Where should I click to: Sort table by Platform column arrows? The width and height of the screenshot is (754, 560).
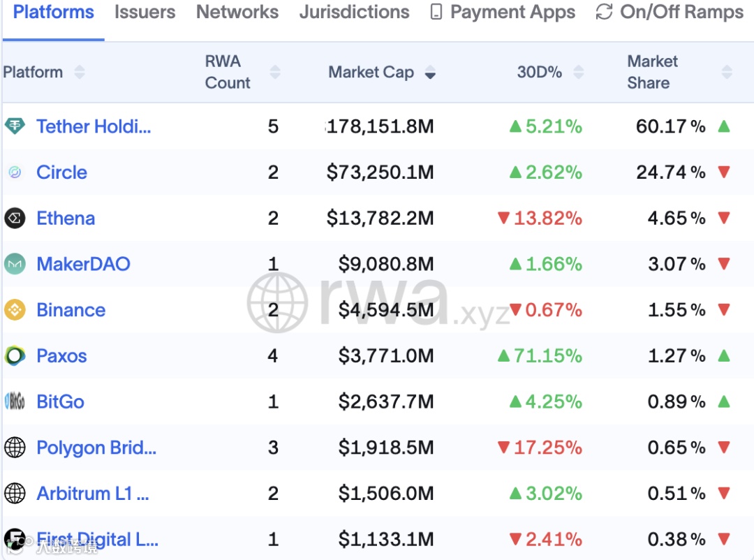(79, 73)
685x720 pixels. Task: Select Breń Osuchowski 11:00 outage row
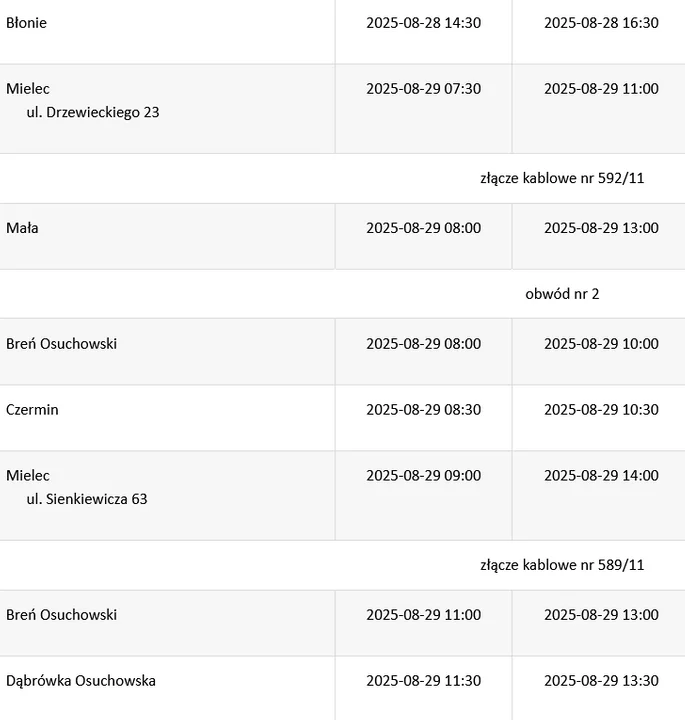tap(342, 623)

...

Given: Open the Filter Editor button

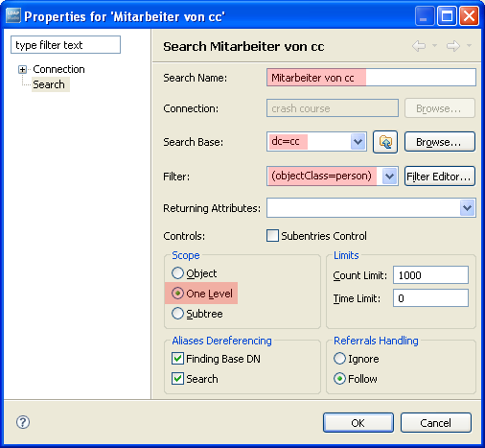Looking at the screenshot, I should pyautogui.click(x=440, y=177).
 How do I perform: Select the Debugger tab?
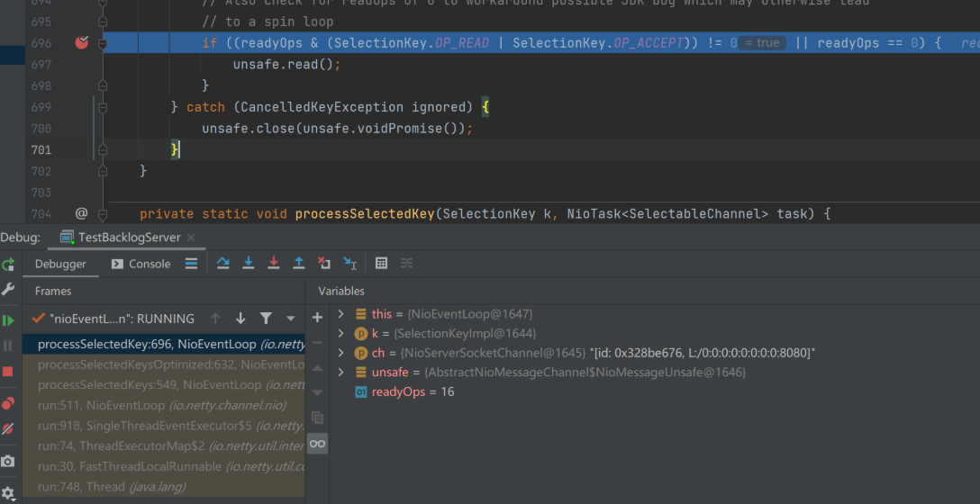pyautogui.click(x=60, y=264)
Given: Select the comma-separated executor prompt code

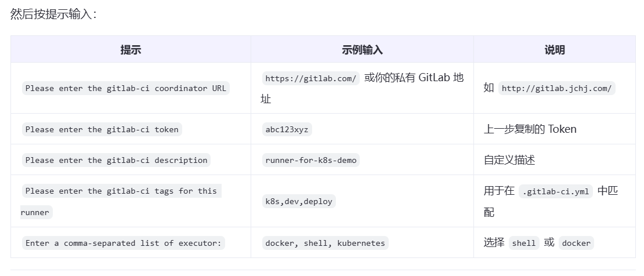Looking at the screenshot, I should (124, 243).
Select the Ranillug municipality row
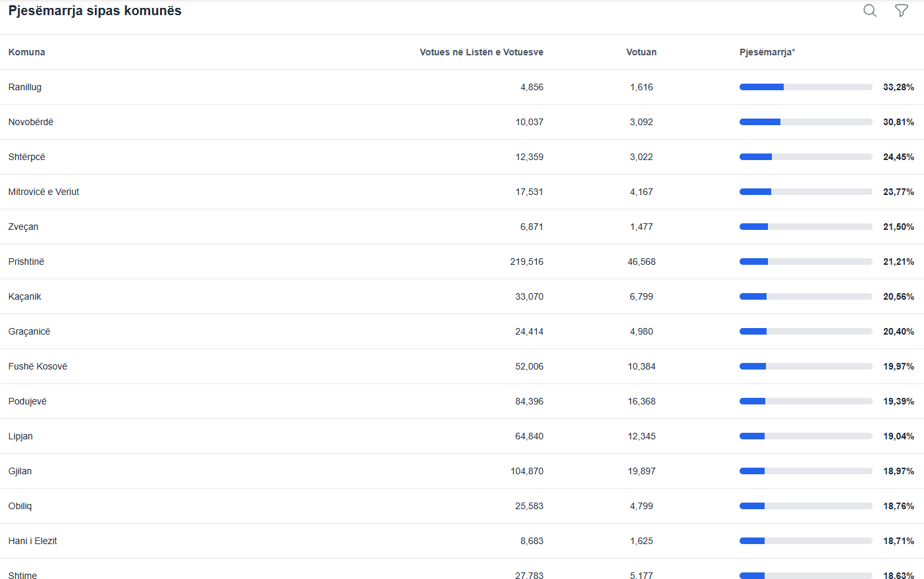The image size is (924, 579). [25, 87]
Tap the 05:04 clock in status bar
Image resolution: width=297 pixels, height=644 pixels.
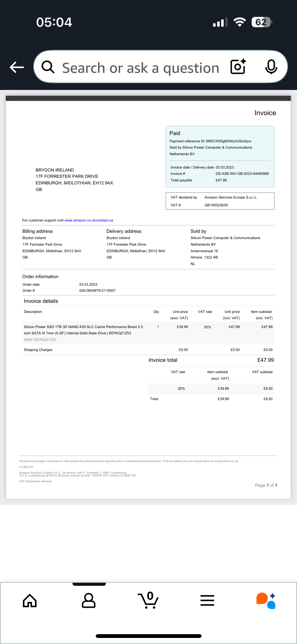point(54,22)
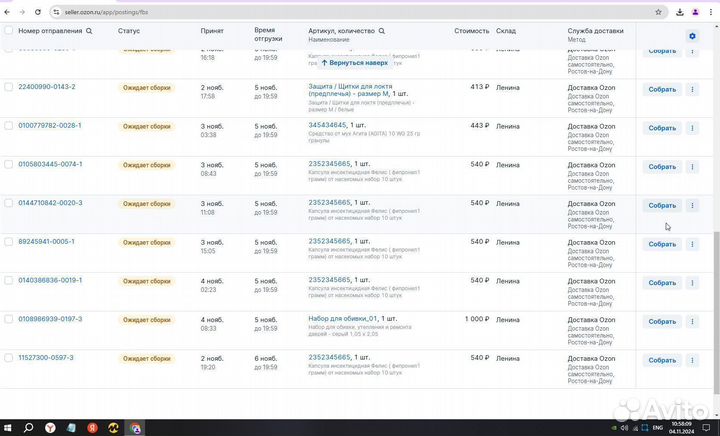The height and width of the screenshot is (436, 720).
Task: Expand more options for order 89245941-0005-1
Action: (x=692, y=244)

> _What to do_:
With the pictures omitted, restate word for word the lines above from the line that has "Given: Select the" up to and including the line that has "Tap the 05:04 clock in status bar", and no other lines.

> _Result of the task_:
Given: Select the comma-separated executor prompt code

Looking at the screenshot, I should (124, 243).
Select the Ranillug municipality row
The image size is (924, 579). [25, 87]
Tap the 05:04 clock in status bar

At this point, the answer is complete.